Ginger, one of the most widely consumed condiment for various foods and beverages, has many pharmacological effects.
6-gingerol, a naturally occurring
phenol, is one of the major pungent constituents of ginger. The purpose of this study was to characterize the effect of
6-gingerol on the p38/Nrf2/HO-1 and p38/NF-κB signaling pathway, as a possible means of combating
hypoxia-related oxidative stress. H9c2 cells were chemically induced with CoCl2 to mimic
hypoxia-associated cellular damage. Cardiomyocyte injury was assessed by
lactate dehydrogenase and
creatine kinase.
Reactive oxygen species production was assessed by
2',7'-dichlorodihydrofluorescein diacetate. The antioxidative property of
6-gingerol was measured by estimating the activities of
superoxide dismutase,
catalase,
glutathione and
glutathione disulfide. Apoptosis was detected by flow cytometry after
Annexin V-FITC-
propidium iodide double staining. Western blotting was used to evaluate levels of p-p38, p38, cytoplasm p65, nuclear p65, total p65, nuclear Nrf2, total Nrf2, Keap1, HIF-1α, and HO-1.

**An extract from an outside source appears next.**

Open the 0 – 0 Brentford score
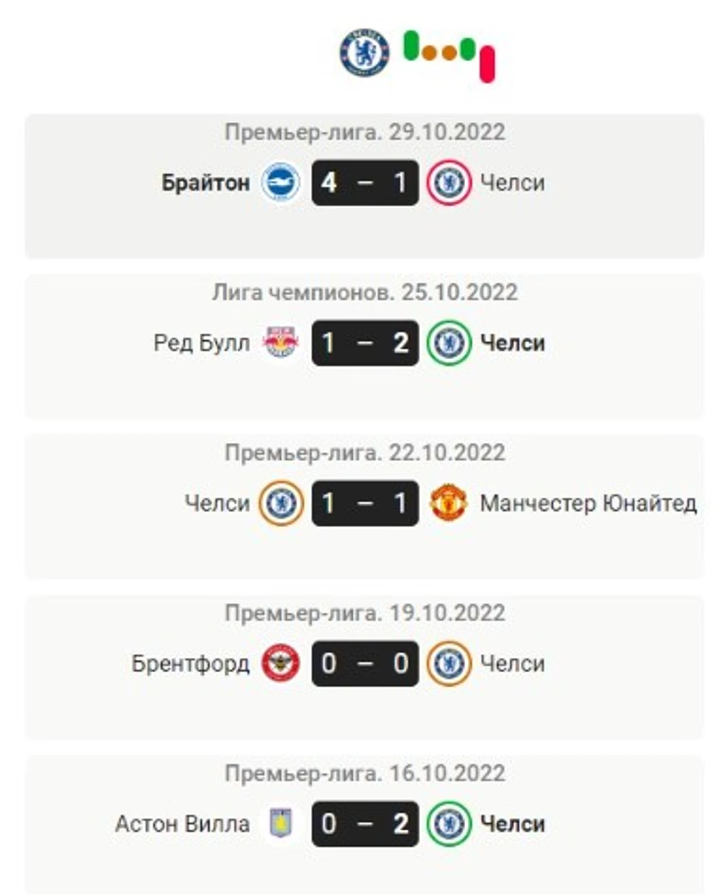The image size is (723, 896). (x=365, y=663)
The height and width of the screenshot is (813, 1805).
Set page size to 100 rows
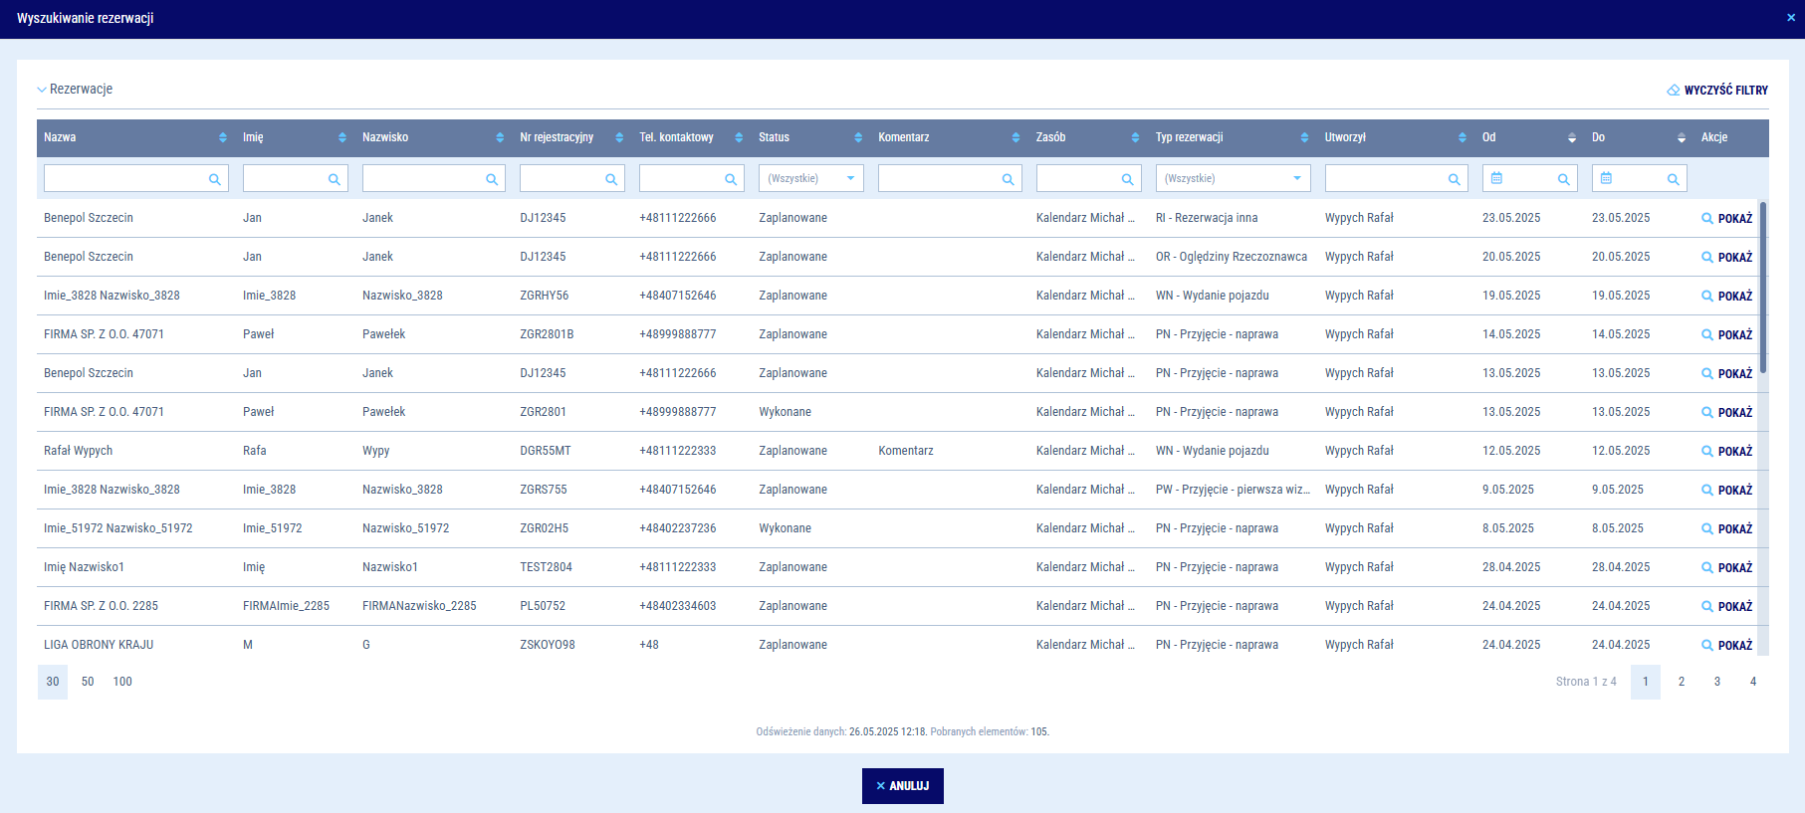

6-gingerol was able to counter
hypoxia-induced cardiomyocyte injury as evidenced by inhibiting the levels of oxidative stress indexes and increasing the percentage of apoptosis. Furthermore,
6-gingerol was able to down-regulate p-p38/p38, nuclear p65, total p65 and Keap1 expression induced by CoCl2 stimulation and increased cytoplasm p65, nuclear Nrf2, total Nrf2, HO-1, and HIF-1α expression. However, treatment with specific Nrf2 inhibitor blunted the activation of Nrf2 signaling and removed the protective effects of
6-gingerol. These experiments provide evidence that
6-gingerol exerts cytoprotective effects, which may be associated with the regulation of oxidative stress and apoptosis, potentially through activating the Nrf2 pathway and inhibiting the p38/NF-κB pathways.